**Directions for this task:**
Repeat word for word the lines from the line with "Viewport: 1400px width, 859px" up to and including the line with "coord(1151,14)".

**Record list:**

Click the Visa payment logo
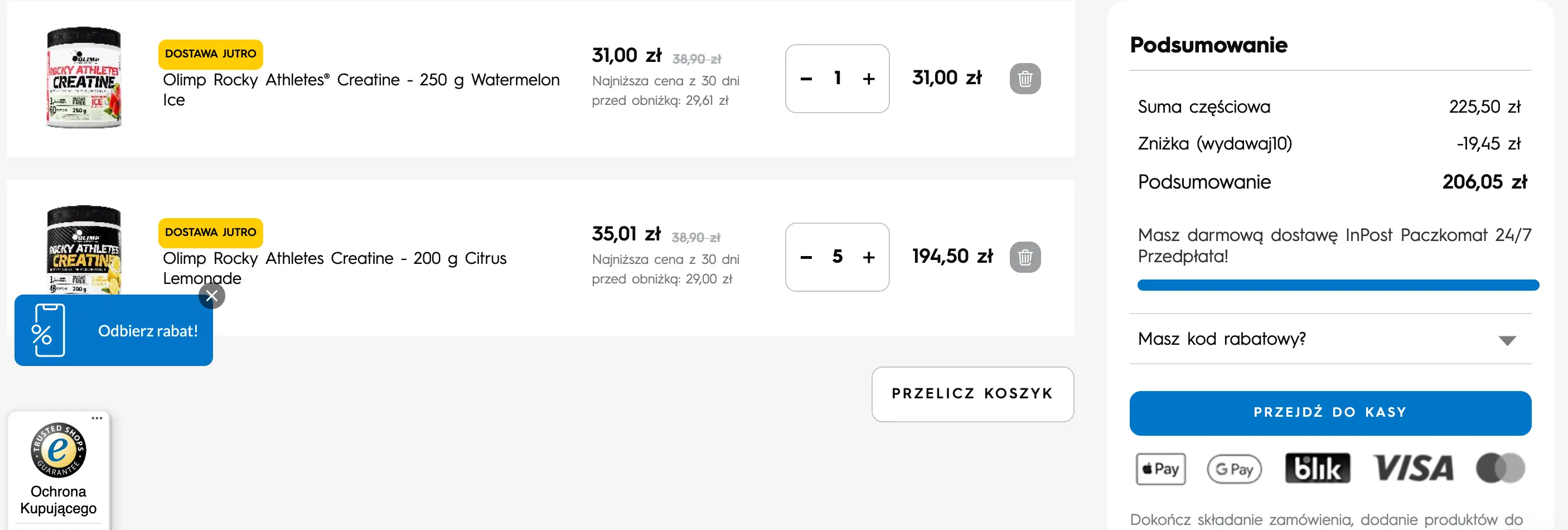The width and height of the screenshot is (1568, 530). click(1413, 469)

--

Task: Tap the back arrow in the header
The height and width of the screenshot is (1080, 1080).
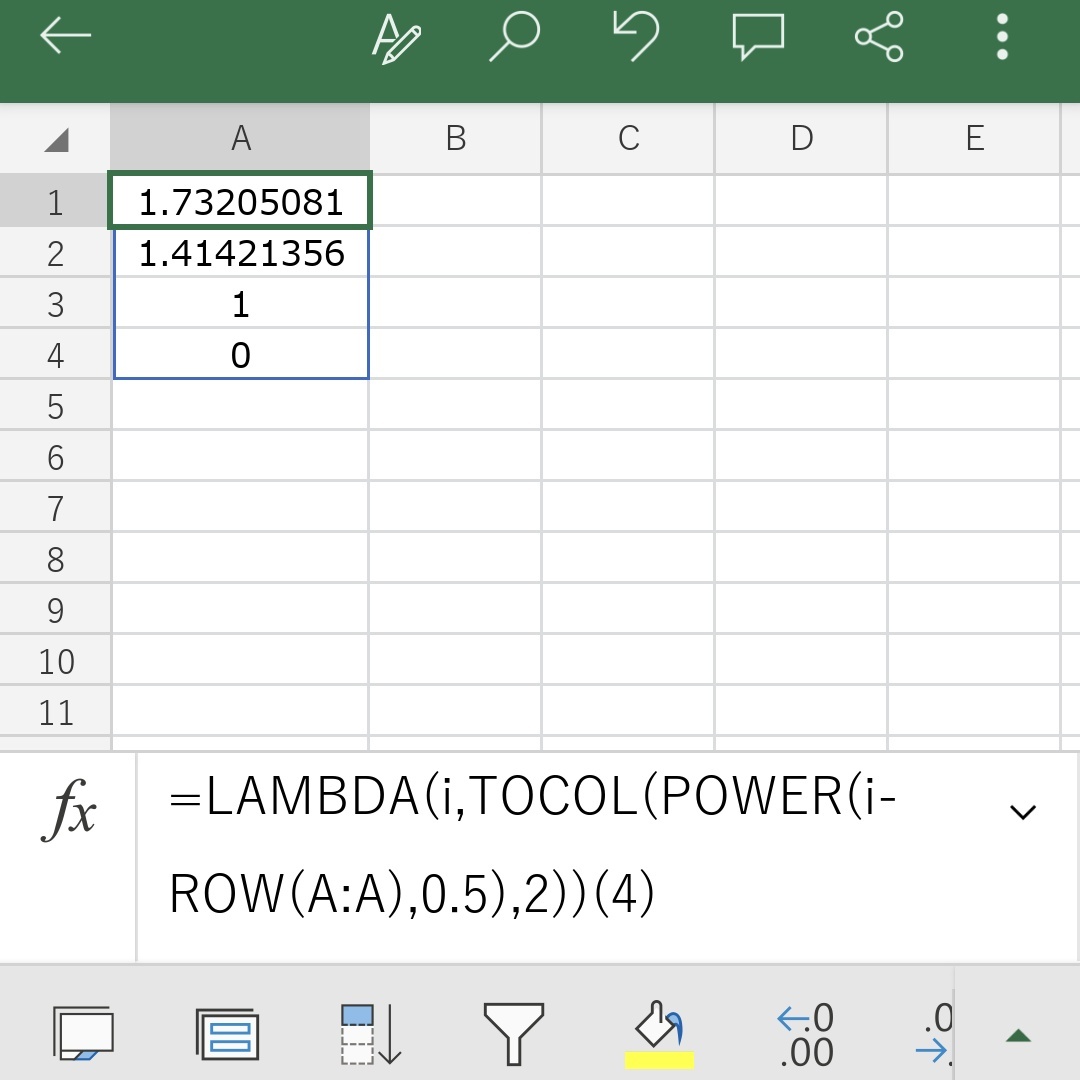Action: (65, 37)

* * *

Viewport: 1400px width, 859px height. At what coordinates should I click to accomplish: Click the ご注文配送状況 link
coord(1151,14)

**Output:**
Viewport: 1400px width, 859px height. At what coordinates should I click to accomplish: Click the ご注文配送状況 link
coord(1151,14)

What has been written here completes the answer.